*** INFORMATION SHOWN ***

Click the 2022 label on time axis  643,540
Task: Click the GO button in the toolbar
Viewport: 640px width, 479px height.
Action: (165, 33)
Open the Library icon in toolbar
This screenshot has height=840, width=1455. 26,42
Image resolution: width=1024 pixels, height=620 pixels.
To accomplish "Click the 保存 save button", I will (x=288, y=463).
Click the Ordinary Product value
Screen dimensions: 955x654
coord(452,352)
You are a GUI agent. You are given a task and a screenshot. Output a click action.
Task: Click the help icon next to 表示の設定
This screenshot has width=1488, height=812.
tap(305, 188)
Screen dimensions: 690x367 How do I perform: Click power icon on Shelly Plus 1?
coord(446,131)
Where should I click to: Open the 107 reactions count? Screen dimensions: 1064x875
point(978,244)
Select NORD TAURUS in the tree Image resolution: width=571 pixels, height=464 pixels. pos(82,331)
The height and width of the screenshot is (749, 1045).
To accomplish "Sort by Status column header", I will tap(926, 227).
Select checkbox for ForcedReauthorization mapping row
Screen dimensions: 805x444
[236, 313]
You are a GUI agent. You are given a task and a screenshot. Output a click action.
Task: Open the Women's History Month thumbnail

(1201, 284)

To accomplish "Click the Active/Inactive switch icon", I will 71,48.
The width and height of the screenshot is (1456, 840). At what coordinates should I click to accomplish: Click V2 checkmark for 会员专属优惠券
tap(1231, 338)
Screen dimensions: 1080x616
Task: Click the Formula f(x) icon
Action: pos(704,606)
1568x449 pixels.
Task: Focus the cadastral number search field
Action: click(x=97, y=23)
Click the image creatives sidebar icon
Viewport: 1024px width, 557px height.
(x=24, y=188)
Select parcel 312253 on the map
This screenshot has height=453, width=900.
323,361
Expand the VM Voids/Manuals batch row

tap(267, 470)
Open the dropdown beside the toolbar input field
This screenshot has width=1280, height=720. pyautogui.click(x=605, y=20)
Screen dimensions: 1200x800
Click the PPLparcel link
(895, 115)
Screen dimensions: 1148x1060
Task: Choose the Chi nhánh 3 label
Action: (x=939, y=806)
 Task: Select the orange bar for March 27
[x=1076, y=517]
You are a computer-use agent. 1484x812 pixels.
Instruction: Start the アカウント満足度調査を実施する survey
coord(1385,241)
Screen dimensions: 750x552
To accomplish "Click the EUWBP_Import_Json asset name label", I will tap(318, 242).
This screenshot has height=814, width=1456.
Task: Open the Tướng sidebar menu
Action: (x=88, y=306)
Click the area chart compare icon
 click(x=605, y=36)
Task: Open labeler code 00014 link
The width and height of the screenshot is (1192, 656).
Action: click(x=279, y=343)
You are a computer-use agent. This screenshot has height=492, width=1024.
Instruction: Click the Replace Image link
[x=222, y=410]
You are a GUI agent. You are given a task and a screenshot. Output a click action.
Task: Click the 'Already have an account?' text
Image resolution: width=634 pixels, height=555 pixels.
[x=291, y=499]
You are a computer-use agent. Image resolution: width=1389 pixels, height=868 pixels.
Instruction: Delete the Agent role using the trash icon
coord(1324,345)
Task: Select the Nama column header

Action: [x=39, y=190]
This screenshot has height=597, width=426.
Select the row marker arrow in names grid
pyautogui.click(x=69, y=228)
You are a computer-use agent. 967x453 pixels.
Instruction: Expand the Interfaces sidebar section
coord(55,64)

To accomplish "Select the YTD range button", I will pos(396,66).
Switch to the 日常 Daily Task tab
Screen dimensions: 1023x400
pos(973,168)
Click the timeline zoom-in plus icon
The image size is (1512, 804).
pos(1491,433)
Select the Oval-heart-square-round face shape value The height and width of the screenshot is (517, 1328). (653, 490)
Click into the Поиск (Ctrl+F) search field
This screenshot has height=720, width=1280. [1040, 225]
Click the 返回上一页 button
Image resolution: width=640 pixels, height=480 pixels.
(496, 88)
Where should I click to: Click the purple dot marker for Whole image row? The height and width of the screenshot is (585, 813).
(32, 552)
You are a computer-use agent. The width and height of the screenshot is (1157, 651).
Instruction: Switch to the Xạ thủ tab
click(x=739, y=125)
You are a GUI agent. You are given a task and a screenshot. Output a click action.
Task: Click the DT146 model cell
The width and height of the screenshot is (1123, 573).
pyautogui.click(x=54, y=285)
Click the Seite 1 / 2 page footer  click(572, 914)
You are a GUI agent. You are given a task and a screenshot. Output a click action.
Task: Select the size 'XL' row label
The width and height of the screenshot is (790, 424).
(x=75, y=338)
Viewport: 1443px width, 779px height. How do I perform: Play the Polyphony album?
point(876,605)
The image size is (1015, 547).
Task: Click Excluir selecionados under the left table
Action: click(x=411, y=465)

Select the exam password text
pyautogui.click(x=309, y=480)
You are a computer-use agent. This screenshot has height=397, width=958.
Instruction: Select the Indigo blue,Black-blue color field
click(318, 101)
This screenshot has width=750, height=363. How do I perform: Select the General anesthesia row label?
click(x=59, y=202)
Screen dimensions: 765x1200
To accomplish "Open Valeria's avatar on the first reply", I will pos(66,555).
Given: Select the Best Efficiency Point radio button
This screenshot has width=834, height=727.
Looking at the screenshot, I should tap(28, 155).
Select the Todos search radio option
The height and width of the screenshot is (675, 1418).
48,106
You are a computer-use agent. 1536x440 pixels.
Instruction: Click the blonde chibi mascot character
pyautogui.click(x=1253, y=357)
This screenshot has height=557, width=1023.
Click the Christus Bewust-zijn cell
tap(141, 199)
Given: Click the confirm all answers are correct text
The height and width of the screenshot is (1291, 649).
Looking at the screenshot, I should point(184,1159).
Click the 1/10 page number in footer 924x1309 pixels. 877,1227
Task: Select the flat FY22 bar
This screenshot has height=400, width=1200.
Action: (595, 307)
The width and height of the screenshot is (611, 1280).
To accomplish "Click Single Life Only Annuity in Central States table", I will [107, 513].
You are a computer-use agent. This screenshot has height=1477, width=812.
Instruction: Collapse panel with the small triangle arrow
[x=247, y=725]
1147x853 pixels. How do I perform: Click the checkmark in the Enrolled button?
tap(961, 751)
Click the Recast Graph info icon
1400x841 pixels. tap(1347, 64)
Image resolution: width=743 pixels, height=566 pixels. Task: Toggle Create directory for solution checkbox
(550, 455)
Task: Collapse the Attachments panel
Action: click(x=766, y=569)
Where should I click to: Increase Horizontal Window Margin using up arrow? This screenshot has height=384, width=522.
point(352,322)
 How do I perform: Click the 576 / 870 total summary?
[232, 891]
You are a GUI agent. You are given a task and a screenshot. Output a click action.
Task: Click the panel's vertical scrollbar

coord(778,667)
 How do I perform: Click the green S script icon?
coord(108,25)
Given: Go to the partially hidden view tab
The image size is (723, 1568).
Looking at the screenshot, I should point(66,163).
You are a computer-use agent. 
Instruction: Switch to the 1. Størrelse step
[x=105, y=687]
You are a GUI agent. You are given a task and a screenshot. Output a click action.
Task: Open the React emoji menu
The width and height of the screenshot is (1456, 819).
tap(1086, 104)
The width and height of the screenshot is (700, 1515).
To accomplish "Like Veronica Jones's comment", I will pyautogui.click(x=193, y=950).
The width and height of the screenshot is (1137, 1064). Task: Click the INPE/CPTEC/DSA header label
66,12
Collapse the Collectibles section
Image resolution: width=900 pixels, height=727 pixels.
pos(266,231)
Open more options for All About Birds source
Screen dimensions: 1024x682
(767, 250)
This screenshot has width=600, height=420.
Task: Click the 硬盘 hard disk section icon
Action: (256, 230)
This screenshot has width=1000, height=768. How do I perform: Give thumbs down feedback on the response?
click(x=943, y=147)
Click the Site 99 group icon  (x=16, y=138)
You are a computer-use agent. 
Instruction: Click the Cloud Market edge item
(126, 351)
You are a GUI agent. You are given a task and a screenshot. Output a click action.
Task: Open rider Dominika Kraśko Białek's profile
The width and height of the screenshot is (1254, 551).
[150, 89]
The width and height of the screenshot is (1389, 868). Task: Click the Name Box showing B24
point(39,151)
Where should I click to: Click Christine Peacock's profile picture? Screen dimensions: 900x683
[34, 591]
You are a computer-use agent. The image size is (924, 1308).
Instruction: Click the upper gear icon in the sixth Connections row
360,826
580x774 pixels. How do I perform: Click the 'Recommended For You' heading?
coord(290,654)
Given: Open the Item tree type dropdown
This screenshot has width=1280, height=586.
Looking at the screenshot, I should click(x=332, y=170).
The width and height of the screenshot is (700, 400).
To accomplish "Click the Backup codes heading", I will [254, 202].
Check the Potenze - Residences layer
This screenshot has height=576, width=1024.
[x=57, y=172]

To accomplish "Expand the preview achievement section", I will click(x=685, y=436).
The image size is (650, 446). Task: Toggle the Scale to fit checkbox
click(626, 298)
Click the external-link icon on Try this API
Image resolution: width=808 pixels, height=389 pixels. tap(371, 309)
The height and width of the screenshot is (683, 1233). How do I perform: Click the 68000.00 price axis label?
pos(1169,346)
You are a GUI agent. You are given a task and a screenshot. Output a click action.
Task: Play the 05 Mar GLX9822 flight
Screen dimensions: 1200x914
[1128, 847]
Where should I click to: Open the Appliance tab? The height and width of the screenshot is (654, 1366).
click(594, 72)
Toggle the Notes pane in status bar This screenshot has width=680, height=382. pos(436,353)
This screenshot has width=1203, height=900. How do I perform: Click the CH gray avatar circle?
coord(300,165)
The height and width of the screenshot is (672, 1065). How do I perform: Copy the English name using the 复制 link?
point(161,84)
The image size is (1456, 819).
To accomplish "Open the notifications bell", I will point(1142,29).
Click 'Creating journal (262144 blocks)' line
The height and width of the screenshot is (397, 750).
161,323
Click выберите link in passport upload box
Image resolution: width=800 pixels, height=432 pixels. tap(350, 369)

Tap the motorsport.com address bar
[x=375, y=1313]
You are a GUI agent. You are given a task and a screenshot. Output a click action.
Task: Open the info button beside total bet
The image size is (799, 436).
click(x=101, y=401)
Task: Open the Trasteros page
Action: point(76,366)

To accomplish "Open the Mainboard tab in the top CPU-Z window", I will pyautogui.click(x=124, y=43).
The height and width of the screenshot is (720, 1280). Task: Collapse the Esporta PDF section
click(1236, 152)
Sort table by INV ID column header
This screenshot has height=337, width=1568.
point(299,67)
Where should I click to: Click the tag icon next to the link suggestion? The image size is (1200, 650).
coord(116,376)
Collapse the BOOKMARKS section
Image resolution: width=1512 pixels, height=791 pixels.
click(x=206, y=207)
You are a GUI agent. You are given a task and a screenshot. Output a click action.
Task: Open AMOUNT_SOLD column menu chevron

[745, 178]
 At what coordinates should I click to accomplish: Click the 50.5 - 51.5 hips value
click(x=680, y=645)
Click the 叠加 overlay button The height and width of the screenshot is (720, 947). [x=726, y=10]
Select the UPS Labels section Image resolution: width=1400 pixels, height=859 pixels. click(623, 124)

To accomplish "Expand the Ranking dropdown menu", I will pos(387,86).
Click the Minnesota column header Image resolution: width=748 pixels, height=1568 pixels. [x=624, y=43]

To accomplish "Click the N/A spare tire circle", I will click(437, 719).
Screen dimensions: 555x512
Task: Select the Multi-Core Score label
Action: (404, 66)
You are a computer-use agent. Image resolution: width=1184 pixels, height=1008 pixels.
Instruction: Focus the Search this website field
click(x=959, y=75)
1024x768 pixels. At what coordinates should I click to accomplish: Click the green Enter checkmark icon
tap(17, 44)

*** End of INFORMATION SHOWN ***

▶ **WORK TO COMPLETE**:
Show each line in the entries that holds the string "footer".

▶ **TASK RESULT**:
Click the Seite 1 / 2 page footer  click(572, 914)
Click the 1/10 page number in footer 924x1309 pixels. 877,1227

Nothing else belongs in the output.